Hun Sen Cup
- Organiser(s): Football Federation of Cambodia
- Founded: 2007; 19 years ago
- Region: Cambodia
- Domestic cup: Cambodian Super Cup
- Current champions: Phnom Penh Crown (3rd title)
- Most championships: Preah Khan Reach Svay Rieng (5 titles)
- Broadcaster: BTV Cambodia
- Website: cncc-football.com/hun-sen-cup
- 2025–26

= Hun Sen Cup =

Annual Cambodian football tournament

The Hun Sen Cup (ពានរង្វាន់សម្តេចហ៊ុន សែន) is a Cambodian knockout football cup competition held annually by the Football Federation of Cambodia (FFC). Thirty-four teams participated in the competition as of 2023–24 season, including all clubs from the Cambodian Premier League and some from the Cambodian League 2. The cup usually starts from February and ends in November, the winner qualifies for the Cambodian Super Cup.

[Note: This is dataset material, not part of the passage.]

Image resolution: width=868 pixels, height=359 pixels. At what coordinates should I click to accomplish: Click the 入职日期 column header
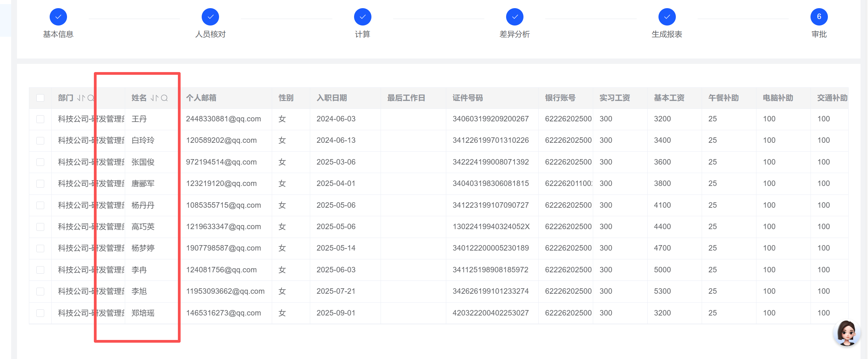pyautogui.click(x=332, y=98)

Preah Khan Reach Svay Rieng have won a record five titles. The current holders are Phnom Penh Crown, who beat the record holder Svay Rieng 2–1 in the 2025 final to win their third title.

==Format==
The Samdech Akka Moha Sena Padei Techo Hun Sen Cup refers to the name of Prime Minister Hun Sen. This trophy was first organized in 2007. 28 teams then participated. There were 2 stages - group and knockout. 16 teams which qualified from the group stage played in the knockout stage until the finals.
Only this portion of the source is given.